The death of worshippers is a "powerful reminder that inciting war, hateful attitudes, violence, or the shedding of blood are incompatible with authentic religious teachings", he said.
The Pope then led a prayer with Cardinal Louis Raphael Sako, Patriarch of Babylon of the Chaldeans and head of the Chaldean Catholic Church, before leaving. The convoy then made a brief stop at the Vatican embassy in the capital.
On Saturday morning, the Pope will visit Ayatollah Ali Al Sistani, the Shiite leader in Iraq, in the city of Najaf and later attend an interreligious meeting at the ancient site of Ur.
He will visit the north of the country on Sunday, celebrating Mass in Erbil and saying prayers in Mosul, before departing on March 8.
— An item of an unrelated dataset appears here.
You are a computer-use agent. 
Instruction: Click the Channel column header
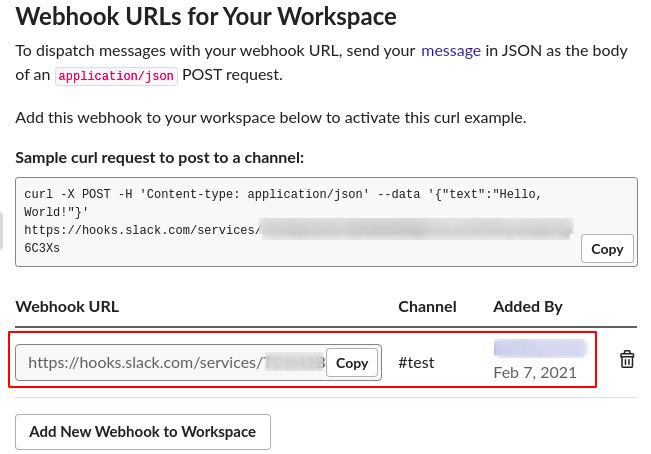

There will be a farewell ceremony in Baghdad before the Pope leaves for Rome.
Christians in Iraq trace their roots back to the beginning of the faith. But after the US-led invasion that toppled dictator Saddam Hussein in 2003 and the rise of violence that resulted in civil war, the size of the community has decreased tremendously.
An estimated million Christians left Iraq in the past decade.
It is difficult to know the exact number of Christians still living in the country after years of war and conflict in which many were either killed or had to flee to other countries.
There are about 500,000 Christians left in Iraq, Cardinal Sako told The National. At one point, Christians represented 20 per cent of the Iraqi population, but the proportion dropped to 10 per cent and is now a mere 2 per cent, he said.
Iraqis are hoping the Pope’s visit will encourage Iraqi Christians to return home or strengthen the will of those still there to stay in the country.